Description: The complete data fusion method, generalized to the case of fusing profiles of atmospheric variables retrieved on different vertical grids and referred to different true values, is applied to ozone profiles retrieved from simulated measurements in the ultraviolet, visible, and thermal infrared spectral ranges for the Sentinel-4 and Sentinel-5 missions of the Copernicus program. In this study, the production and characterization of combined low Earth orbit (Sentinel-5) and geostationary Earth orbit (Sentinel-4) fused ozone data is performed. Fused and standard products have been compared and a performance assessment of the generalized complete data fusion is presented. The analysis of the output products of the complete data fusion algorithm and of the standard processing using quality quantifiers demonstrates that the generalized complete data fusion algorithm provides products of better quality when compared with standard products.

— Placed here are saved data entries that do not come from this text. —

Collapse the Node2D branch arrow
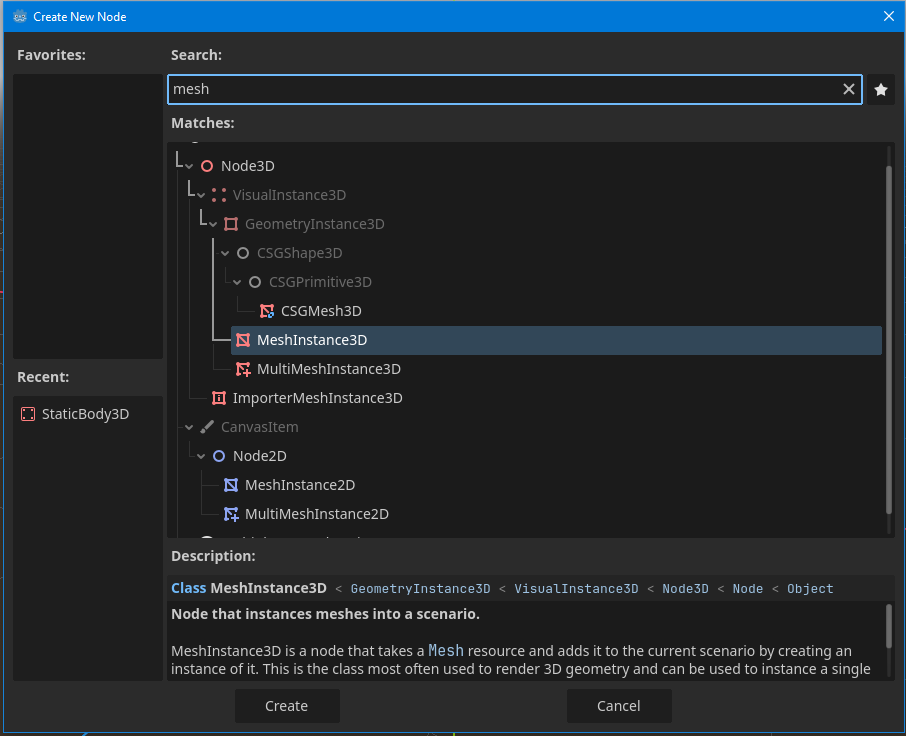906x736 pixels. [201, 456]
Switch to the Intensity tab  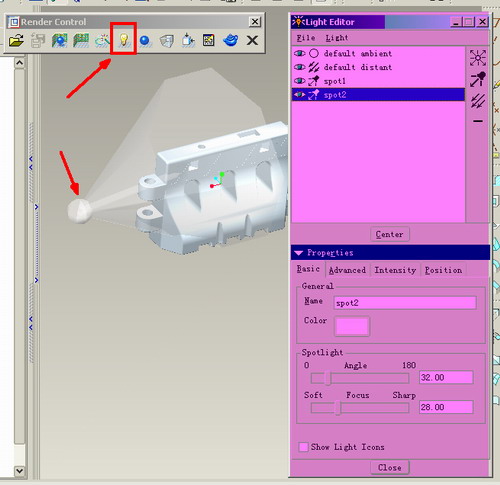(x=395, y=270)
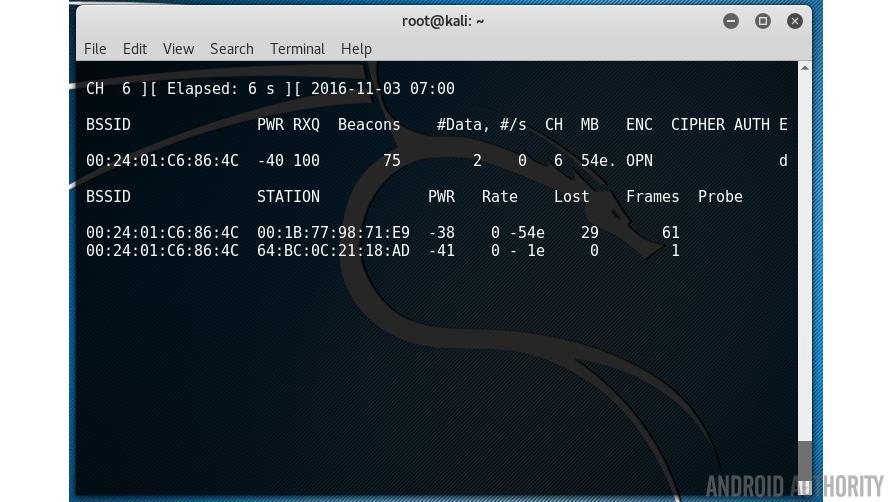This screenshot has width=892, height=502.
Task: Click the Probe column header text
Action: click(x=720, y=197)
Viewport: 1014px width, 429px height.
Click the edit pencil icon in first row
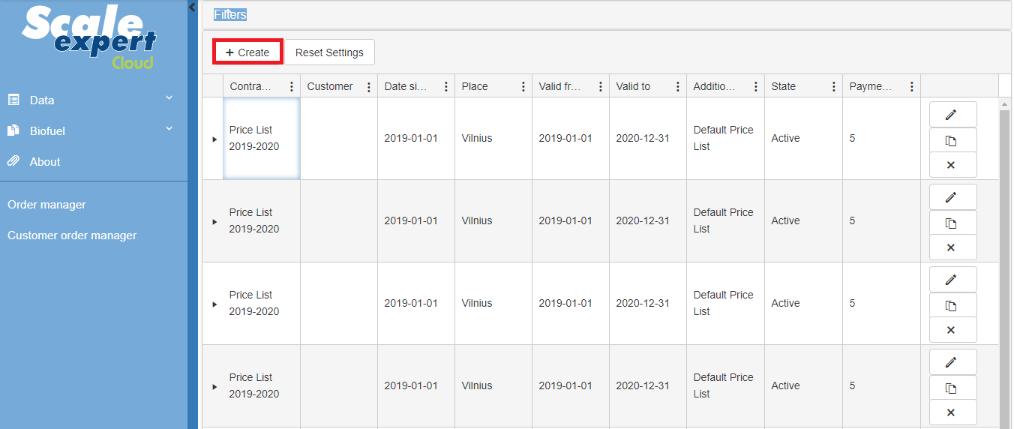pyautogui.click(x=950, y=114)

Description: The new platforms for Earth observation from space are characterized by measurements made at great spatial and temporal resolutions. While this abundance of information makes it possible to detect and study localized phenomena, it may be difficult to manage this large amount of data for the study of global and large-scale phenomena. A particularly significant example is the use by assimilation systems of Level 2 products that represent gas profiles in the atmosphere. The models on which assimilation systems are based are discretized on spatial grids with horizontal dimensions of the order of tens of kilometres in which tens or hundreds of measurements may fall in the future. A simple procedure to overcome this problem is to extract a subset of the original measurements, but this involves a loss of information. Another option is the use of simple averages of the profiles, but this approach also has some limitations that we will discuss in the paper. A more advanced solution is to resort to the so-called fusion algorithms, capable of compressing the size of the dataset while limiting the information loss. A novel data fusion method, the Complete Data Fusion algorithm, was recently developed to merge a set of retrieved products in a single product a posteriori. In the present paper, we apply the Complete Data Fusion method to ozone profile measurements simulated in the thermal infrared and ultraviolet bands in a realistic scenario. Following this, the fused products are compared with the input profiles; comparisons show that the output products of data fusion have smaller total errors and higher information contents in general. The comparisons of the fused products with the fusing products are presented both at single fusion grid box scale and with a statistical analysis of the results obtained on large sets of fusion grid boxes of the same size. We also evaluate the grid box size impact, showing that the Complete Data Fusion method can be used with different grid box sizes even if this possibility is connected to the natural variability of the considered atmospheric molecule.